▶ MATERIAL PROVIDED
══════
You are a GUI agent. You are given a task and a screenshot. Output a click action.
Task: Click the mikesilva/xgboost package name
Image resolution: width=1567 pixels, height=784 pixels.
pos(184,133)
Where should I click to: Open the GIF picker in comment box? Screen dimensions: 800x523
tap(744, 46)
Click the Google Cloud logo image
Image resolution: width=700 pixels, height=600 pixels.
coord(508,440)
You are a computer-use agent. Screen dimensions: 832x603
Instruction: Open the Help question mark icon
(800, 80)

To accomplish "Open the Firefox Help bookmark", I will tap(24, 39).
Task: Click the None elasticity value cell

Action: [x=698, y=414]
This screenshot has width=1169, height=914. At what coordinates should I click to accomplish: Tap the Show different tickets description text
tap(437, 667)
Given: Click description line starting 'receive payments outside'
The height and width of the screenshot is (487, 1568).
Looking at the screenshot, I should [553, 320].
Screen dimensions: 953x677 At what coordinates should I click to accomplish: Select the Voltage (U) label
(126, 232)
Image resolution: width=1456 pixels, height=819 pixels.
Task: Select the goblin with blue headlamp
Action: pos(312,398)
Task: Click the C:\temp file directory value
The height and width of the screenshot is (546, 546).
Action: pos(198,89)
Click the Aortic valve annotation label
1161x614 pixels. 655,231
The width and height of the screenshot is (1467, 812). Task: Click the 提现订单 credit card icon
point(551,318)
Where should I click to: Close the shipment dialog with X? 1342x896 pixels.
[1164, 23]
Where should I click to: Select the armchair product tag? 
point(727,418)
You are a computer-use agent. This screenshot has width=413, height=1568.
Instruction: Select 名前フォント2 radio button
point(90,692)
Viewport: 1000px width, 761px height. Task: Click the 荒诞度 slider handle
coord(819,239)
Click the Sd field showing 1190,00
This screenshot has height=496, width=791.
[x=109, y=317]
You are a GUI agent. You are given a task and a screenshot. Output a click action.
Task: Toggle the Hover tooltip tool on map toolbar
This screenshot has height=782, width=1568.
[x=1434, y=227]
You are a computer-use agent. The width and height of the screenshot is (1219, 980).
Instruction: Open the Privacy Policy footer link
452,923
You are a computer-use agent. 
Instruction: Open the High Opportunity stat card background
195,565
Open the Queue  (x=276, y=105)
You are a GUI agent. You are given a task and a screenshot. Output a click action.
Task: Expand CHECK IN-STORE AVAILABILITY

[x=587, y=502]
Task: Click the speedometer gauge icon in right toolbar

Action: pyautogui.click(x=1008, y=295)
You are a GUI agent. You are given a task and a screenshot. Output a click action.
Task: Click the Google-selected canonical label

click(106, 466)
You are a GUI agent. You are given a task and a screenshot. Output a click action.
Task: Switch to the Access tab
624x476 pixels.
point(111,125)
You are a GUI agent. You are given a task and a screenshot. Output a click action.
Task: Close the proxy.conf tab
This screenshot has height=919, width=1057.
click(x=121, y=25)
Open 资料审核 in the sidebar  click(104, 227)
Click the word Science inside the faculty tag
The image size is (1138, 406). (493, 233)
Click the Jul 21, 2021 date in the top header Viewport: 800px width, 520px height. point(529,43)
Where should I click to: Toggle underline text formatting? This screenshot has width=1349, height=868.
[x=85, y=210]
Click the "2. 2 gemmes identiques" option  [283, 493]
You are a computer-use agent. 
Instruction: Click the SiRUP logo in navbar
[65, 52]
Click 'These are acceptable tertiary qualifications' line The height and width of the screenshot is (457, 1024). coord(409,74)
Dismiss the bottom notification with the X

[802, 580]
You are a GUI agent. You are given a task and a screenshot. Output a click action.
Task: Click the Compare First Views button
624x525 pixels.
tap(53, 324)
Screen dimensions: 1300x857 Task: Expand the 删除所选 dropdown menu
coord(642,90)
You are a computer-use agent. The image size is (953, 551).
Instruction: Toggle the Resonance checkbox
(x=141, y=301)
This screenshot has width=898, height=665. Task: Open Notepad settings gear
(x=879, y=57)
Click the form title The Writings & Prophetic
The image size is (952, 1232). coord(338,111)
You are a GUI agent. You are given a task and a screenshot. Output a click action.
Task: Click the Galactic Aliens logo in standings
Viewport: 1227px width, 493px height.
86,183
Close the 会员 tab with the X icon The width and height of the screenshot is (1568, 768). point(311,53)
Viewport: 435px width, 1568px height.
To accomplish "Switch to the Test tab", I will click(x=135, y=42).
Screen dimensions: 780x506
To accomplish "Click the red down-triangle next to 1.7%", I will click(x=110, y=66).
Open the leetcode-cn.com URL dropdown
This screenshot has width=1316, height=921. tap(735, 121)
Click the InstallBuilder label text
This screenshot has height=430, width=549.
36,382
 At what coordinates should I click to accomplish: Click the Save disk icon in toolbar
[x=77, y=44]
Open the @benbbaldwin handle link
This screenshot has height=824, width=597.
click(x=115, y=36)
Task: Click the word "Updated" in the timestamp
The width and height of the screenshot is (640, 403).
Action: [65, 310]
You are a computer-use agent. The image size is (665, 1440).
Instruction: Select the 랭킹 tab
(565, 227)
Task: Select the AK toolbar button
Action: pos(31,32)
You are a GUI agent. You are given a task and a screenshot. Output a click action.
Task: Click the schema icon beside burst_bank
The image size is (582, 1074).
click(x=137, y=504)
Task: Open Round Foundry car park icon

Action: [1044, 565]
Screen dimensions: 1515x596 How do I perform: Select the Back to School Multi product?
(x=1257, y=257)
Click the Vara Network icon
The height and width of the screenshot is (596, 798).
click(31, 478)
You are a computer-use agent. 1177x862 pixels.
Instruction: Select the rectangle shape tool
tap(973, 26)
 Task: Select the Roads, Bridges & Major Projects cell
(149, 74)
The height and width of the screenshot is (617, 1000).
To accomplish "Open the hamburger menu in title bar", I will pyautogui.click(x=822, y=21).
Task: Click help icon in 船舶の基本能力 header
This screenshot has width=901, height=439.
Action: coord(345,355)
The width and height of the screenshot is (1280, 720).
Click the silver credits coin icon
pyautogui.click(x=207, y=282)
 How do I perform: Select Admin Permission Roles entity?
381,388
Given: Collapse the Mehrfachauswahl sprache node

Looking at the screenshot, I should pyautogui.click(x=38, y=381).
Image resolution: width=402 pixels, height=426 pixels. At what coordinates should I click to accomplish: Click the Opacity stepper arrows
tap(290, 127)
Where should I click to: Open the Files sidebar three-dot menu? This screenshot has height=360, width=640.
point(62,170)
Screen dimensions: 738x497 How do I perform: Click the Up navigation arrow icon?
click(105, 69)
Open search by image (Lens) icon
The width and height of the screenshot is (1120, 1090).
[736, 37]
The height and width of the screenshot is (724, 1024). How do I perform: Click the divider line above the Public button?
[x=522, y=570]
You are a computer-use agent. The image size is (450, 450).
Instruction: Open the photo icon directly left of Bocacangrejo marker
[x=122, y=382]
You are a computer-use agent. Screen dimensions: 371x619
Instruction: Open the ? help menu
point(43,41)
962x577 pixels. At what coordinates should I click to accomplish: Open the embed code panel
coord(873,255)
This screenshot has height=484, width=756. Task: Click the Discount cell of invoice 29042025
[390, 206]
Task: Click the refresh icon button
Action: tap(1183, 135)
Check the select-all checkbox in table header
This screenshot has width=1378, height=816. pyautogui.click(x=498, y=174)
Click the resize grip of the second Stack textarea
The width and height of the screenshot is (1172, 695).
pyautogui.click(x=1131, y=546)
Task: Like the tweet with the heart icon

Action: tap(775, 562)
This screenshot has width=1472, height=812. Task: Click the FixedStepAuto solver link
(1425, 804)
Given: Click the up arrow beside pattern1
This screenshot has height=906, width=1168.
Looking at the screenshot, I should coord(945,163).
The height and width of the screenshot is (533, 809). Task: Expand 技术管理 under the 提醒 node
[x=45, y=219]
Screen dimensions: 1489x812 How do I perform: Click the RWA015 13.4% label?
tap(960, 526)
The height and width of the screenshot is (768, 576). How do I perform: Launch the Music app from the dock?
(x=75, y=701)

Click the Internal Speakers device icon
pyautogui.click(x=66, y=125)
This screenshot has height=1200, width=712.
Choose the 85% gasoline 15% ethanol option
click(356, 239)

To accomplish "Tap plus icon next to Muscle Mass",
══════
▶ ASSIGNMENT
Would you print, exactly as written, every line above from the one holding "Instruction: Toggle the Resonance checkbox" through the one holding "Task: Click help icon in 船舶の基本能力 header", with both included and no other lines?

▶ EXPECTED ANSWER
Instruction: Toggle the Resonance checkbox
(x=141, y=301)
This screenshot has width=898, height=665. Task: Open Notepad settings gear
(x=879, y=57)
Click the form title The Writings & Prophetic
The image size is (952, 1232). coord(338,111)
You are a GUI agent. You are given a task and a screenshot. Output a click action.
Task: Click the Galactic Aliens logo in standings
Viewport: 1227px width, 493px height.
86,183
Close the 会员 tab with the X icon The width and height of the screenshot is (1568, 768). point(311,53)
Viewport: 435px width, 1568px height.
To accomplish "Switch to the Test tab", I will click(x=135, y=42).
Screen dimensions: 780x506
To accomplish "Click the red down-triangle next to 1.7%", I will click(x=110, y=66).
Open the leetcode-cn.com URL dropdown
This screenshot has width=1316, height=921. tap(735, 121)
Click the InstallBuilder label text
This screenshot has height=430, width=549.
36,382
 At what coordinates should I click to accomplish: Click the Save disk icon in toolbar
[x=77, y=44]
Open the @benbbaldwin handle link
This screenshot has height=824, width=597.
click(x=115, y=36)
Task: Click the word "Updated" in the timestamp
The width and height of the screenshot is (640, 403).
Action: [65, 310]
You are a computer-use agent. The image size is (665, 1440).
Instruction: Select the 랭킹 tab
(565, 227)
Task: Select the AK toolbar button
Action: pos(31,32)
You are a GUI agent. You are given a task and a screenshot. Output a click action.
Task: Click the schema icon beside burst_bank
The image size is (582, 1074).
click(x=137, y=504)
Task: Open Round Foundry car park icon

Action: [1044, 565]
Screen dimensions: 1515x596 How do I perform: Select the Back to School Multi product?
(x=1257, y=257)
Click the Vara Network icon
The height and width of the screenshot is (596, 798).
click(31, 478)
You are a computer-use agent. 1177x862 pixels.
Instruction: Select the rectangle shape tool
tap(973, 26)
 Task: Select the Roads, Bridges & Major Projects cell
(149, 74)
The height and width of the screenshot is (617, 1000).
To accomplish "Open the hamburger menu in title bar", I will pyautogui.click(x=822, y=21).
Task: Click help icon in 船舶の基本能力 header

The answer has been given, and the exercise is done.